Vera si sentì gelare.
– Ci deve essere un errore. Ho dei buoni esami, – protestò debolmente.
– Perché volete un bambino malato? Io alla vostra età ci rifletterei.
Lidia non provava rimorsi e scrisse sulla cartella con mano ferma. Vera uscì sulle gambe tremanti e si avvicinò al medico. Nel corridoio, l’odore dei medicinali era freddo, come fredda era l’anima di quella donna.
– Vera, pensateci bene. Un bambino con la sindrome di Down è difficile da crescere. In ogni caso, la scelta è vostra. Il termine è breve. Se volete, posso scrivere l’indicazione, – le parole suonarono come una condanna.
La paziente mormorò qualcosa d’incomprensibile e si affrettò a lasciare la stanza. Non ricordava nemmeno come uscì dall’ospedale e chiamò un taxi. A casa, senza nemmeno togliersi il cappotto, si gettò sul letto e scoppiò in lacrime. Perché una punizione simile? Cosa aveva fatto di sbagliato nella vita? Solo poco tempo prima immaginava di passeggiare nel parco e ascoltare musica piacevole. Parlare con il bambino e leggere ad alta voce libri per bambini. Aveva già imparato ad amare quel figlio con tutto il cuore. E improvvisamente accadde questo… Boris, tornato dal lavoro, trovò la moglie in lacrime.
– Vera, cos’è successo? – chiese spaventato.

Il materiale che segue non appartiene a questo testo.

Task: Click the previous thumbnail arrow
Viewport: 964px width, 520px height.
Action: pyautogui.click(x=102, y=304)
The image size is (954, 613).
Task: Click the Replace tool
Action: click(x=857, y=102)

Dopo aver ottenuto spiegazioni da lei, Boris si fece serio e disse che avrebbe informato i genitori. Al consiglio di famiglia, la esortavano a non avere il bambino.
– Perché vuoi un invalido? – esortava la madre. – Ti condannerai a una vita di sofferenze. Siete giovani, sani, avrai un altro figlio. Questo abbandonatelo.
– Mamma, cosa dici? Non è una cosa, è un essere vivente!
– Proprio un essere! Se lo avrai, ci penserai da sola!
– Boranga, spiega a tua moglie testarda che un figlio malato è un peso per tutta la vita! – piangeva la suocera. Vera si sentiva come una colomba indifesa circondata da corvi. I padri tacevano, pensando che fosse una questione femminile. Solo il nonno anziano prese le parti della nipote:
– Perché vi accanite su di lei? Lasciatela decidere per il meglio.
E Vera decise di tenere il bambino. I genitori si arrabbiarono e non capivano. Boris si chiuse in sé stesso e si allontanò. I parenti le volsero le spalle nel momento in cui aveva più bisogno del loro sostegno. E anche se era dura, il cuore le suggeriva che aveva fatto la scelta giusta.
– Forse lo merito? – chiese Vera al nonno.
– Nessuno sa perché accadono certe cose. L’importante è non innervosirsi, fa male al bimbo. E perdona tuo marito, anche lui soffre.
La gravidanza procedeva sorprendentemente bene. La dottoressa allargava solo le braccia e invitava a sperare per il meglio. Vera pregava e sperava in un miracolo. E di notte, stesa nel letto freddo, piangeva nel cuscino. Suo marito dormiva sul divano in salotto già da tempo. E quando di notte chiamarono l’ambulanza, lei pregò ancora per il bambino: “Che tutto vada bene!”
In una mattina gelida nacque una bambina. Vera era pronta ad accettare una delusione. Ma quando le mostrarono la piccola, le lacrime le riempirono gli occhi. La bambina sembrava un angelo. Capelli chiari, guance tonde e occhi incredibilmente grandi e azzurri.
– E questo miracolo volevano che lo eliminassi, – sussurrò con orrore.
Durante il giorno arrivarono i parenti a fare le congratulazioni. Boris fu ammesso in reparto. Portava un grande mazzo di fiori e chiese perdono. Vera lo perdonò, anche se in fondo rimase un po’ di amarezza. Si avvicinò alla finestra e vide i fiocchi di neve cadere danzanti, portandosi via dolori e dispiaceri. La mente tornò all’ambulatorio ecografico, dove la dottoressa aveva quasi distrutto la sua fragile felicità. Boris ammirava la figlia dormiente nella culla. Osservandolo, era difficile credere che poco tempo prima si comportava come un estraneo.
– Come chiameremo la bambina? – chiese lui.
– Speranza, – rispose Vera. – Solo lei non mi ha permesso di commettere un terribile errore.